I am writing a parser for a toy assembly language (SIC/XE), and am using LALRPOP for that purpose. But, I've encountered a rather inexplicable error. Here is a rule in LALRPOP to match hex literals like this- x'23'
pub NumLit: i32 = <matched:r"x'([-+]?\d[0-9a-fA-F]*)'"> => {
println!("{}", matched);
let mut a = matched[2..].to_owned();
println!("{}", a);
a.retain(|c| c != '\'');
println!("{}", a);
println!("{:#?}", a.into_bytes());
let dfd = i32::from_str_radix(matched, 16);
println!("{:#?}", dfd);
dfd.unwrap()
};
This is a rule defined in LALRPOP's own notation, as you may have noticed. Basically, it runs a regex on the input to tokenise it, and that regex is defined at that part with matched:
in it. LALRPOP just copies whatever code is in the brackets to the output parser module.

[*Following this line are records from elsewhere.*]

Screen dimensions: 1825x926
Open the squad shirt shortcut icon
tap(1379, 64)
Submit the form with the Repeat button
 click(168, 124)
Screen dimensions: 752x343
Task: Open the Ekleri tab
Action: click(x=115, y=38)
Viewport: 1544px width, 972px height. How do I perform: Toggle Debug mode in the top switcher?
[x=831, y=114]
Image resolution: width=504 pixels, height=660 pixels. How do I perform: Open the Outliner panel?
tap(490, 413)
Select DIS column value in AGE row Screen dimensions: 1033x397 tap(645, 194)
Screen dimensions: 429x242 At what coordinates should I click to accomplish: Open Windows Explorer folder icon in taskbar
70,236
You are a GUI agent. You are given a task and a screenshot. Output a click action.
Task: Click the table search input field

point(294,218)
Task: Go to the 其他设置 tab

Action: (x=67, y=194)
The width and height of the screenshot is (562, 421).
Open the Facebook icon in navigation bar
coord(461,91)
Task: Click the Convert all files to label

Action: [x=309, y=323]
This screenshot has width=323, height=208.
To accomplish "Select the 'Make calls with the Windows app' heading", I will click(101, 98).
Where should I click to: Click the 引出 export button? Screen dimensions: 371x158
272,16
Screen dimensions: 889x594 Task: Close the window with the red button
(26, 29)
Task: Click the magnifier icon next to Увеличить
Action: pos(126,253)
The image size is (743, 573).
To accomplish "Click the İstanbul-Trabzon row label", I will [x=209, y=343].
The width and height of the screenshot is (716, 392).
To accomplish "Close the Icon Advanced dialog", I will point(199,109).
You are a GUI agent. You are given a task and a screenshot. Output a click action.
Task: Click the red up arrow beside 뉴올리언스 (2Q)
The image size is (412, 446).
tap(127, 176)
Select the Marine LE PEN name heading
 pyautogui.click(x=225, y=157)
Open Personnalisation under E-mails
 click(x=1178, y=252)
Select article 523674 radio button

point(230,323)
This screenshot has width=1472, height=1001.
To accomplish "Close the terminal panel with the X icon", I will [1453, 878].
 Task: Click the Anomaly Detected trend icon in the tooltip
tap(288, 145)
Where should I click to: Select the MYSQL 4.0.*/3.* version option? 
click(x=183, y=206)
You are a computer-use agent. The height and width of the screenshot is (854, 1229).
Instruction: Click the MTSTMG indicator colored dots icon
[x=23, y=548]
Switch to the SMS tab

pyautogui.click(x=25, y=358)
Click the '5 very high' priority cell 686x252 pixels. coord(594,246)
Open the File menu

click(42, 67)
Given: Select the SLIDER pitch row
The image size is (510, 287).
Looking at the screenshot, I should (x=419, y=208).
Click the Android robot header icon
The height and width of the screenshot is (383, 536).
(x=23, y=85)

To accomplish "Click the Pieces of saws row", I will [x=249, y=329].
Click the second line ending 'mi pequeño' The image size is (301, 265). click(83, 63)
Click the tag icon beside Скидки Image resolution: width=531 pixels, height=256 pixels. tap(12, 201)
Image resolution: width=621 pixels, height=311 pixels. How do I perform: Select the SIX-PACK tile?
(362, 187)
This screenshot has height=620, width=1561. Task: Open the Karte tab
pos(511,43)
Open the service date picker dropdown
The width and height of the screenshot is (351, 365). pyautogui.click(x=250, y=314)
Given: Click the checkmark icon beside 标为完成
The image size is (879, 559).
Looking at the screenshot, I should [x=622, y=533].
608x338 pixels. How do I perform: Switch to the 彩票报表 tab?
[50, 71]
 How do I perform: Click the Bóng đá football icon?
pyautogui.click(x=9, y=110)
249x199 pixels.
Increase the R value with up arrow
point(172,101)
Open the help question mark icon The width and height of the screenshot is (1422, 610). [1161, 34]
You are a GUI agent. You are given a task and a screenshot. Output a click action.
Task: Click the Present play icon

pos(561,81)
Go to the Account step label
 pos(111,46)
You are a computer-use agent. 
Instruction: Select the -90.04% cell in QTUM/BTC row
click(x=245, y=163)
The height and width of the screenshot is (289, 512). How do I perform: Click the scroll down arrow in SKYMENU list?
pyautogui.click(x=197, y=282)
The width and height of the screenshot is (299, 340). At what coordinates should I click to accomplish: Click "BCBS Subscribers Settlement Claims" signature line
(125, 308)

so, if we want to parse x'23'
, we would invoke this rule, and it would first print x'23'
, then 23'
, and finally 23
, after which it parses the string as a hex number, or it is supposed to. Somehow, using this rule to parse x'23'
causes it to get an invalid digit error.
here's the output when this rule is invoked in a test-
x'23'
23'
23
[
50,
51
]
Err(
ParseIntError {
kind: InvqalidDigit
}
)
thread 'tst' panicked at 'called `Result::unwrap()` on an `Err` value: ParseIntError { kind: InvalidDigit }', libcore/result.rs:1009:5
As you can see ,the string only has two proper ascii digits which should parse properly...